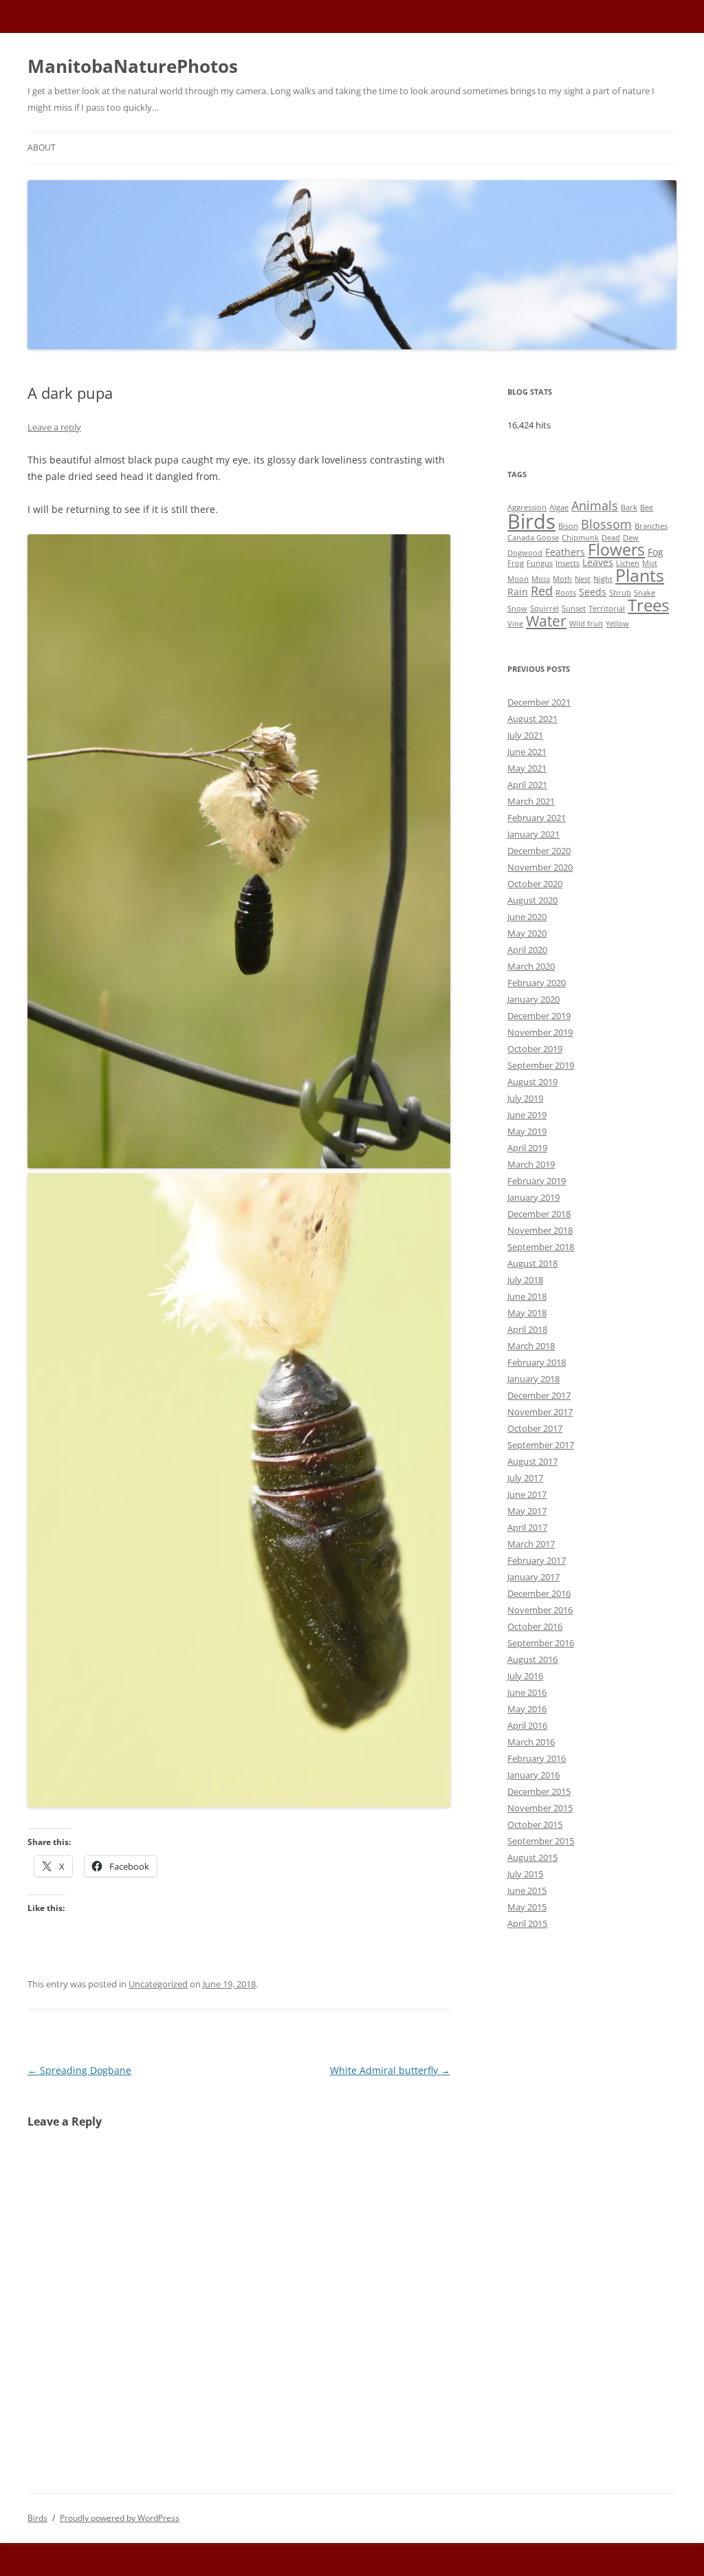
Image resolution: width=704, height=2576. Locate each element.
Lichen (627, 563)
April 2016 (527, 1725)
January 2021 (533, 834)
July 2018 (525, 1280)
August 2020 (532, 900)
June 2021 (527, 751)
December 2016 (539, 1593)
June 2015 (527, 1890)
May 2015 (527, 1907)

THE PROBLEM - Every line of the listing above is to be repeated exactly, with its pictures left out.

SOLUTION -
Image resolution: width=704, height=2576. Locate each element.
Lichen (627, 563)
April 2016 (527, 1725)
January 2021 (533, 834)
July 2018 (525, 1280)
August 2020 (532, 900)
June 2021 (527, 751)
December 2016 (539, 1593)
June 2015 (527, 1890)
May 2015 (527, 1907)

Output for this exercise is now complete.